Ichthyosaur Jawbone Unearthed: 85-Foot-Long Giant Marine Reptile Lived During The Age Of Dinosaurs

Mia Lorenzo

Blue whales continue to be the largest animals to have ever lived, but the bones of a giant ichthyosaur unearthed under an England beach could be a close runner-up.

The jawbone of the prehistoric reptile dates back to 205 million years ago. Hence, it belongs to the late Triassic period. Researchers from the State University of New York College at Brockport, New York, and the University of Manchester calculated the size of the ichthyosaur based on the jawbone relic found and estimated it to be 26 meters or 85 feet long.

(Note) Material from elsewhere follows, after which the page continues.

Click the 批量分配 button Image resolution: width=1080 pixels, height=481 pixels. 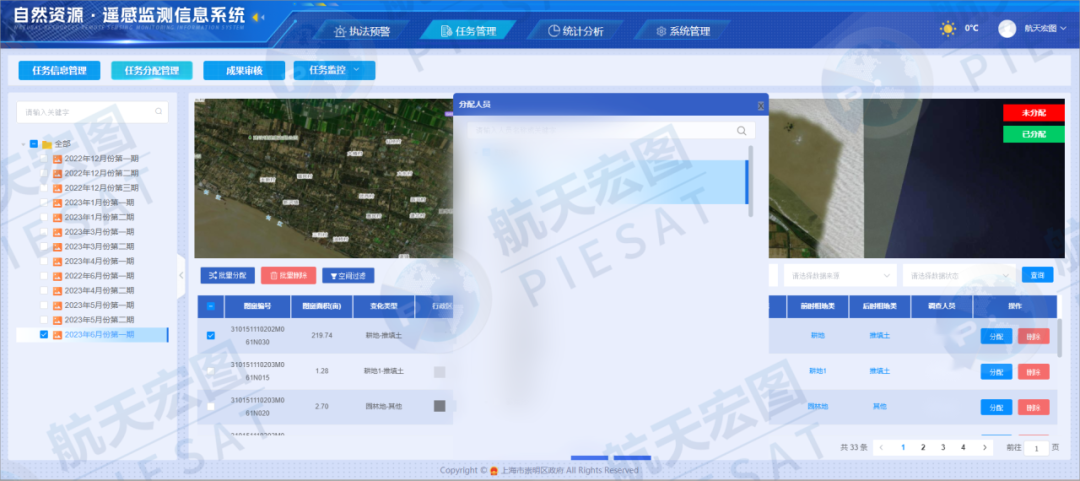[x=227, y=275]
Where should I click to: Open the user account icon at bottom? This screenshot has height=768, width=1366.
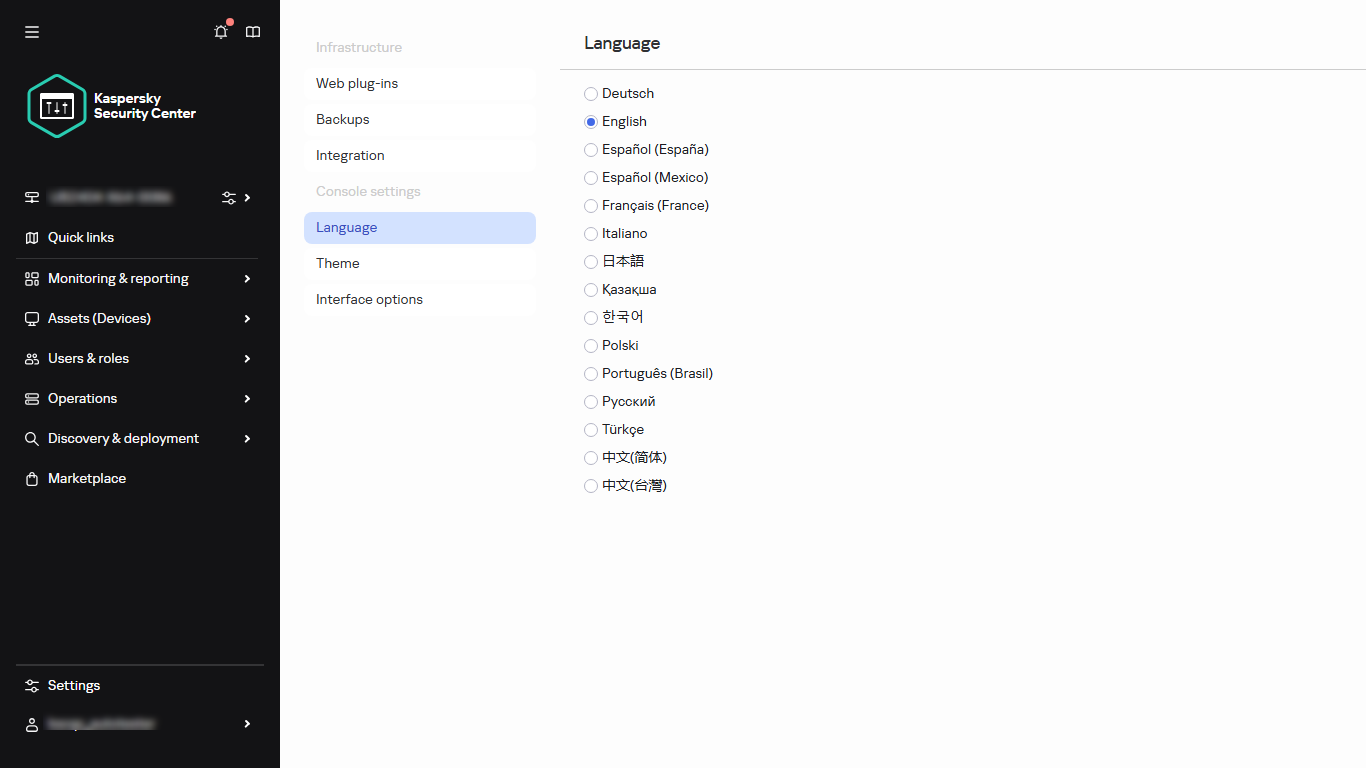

According to the study published in the PLOS One journal, the bone fragments could be mistaken to be that of a dinosaur given its size. This also proves that giant ichthyosaurs lived into the Rhaetian Stage

Paul de la Salle, who found the species, thought it was a piece of rock at first. He brought in Dean Lomax and Judy Massare. Meanwhile, Ramues Gallois dated the fossil remains.

The jawbone specimen found in Lilstock, Somerset, was a large but incomplete jawbone, which comes in five fractured pieces and preserved in three dimensions. As reported by Newsweek, the ichthyosaur specimen was compared to relics at Canada's Royal Tyrell Museum of Palaeontology.

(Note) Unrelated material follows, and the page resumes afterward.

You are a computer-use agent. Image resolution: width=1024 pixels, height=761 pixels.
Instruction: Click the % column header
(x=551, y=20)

"We compared our jawbone to that of Shonisaurus sikanniensis, the largest ichthyosaur previously known, with an estimated length of up to 21 meters. Our bone was about 25 percent deeper. The estimate assumes that the two animals had a similar shape for this bone, as neither specimen preserves the entire bone."

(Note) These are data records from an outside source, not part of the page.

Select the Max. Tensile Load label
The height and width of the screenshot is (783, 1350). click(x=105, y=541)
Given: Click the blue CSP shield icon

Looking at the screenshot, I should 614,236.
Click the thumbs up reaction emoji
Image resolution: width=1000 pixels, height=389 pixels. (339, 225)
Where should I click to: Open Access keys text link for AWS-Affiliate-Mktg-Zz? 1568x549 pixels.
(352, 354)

Based on their comparison, the Lilstock ichthyosaur is most likely between 20 to 25 meters or 67 to 82 feet. However, he reiterated that these measures are a mere approximation.

"Of course, such estimates are not entirely realistic because of differences between species," Lomax said in a statement. "Nonetheless, simple scaling is commonly used to estimate size, especially when comparative material is scarce."

Aside from estimating the size of the giant ichthyosaur from the Lilstock specimen, researchers also suggested that the bone fragments unearthed in Aust, a village in Gloucestershire, could also belong to an ichthyosaur. The remains unearthed back in 1850 were identified to be that of a large terrestrial archosaur or a dinosaur, yet could actually be that of an ichthyosaur much larger than the one found in Lilstock.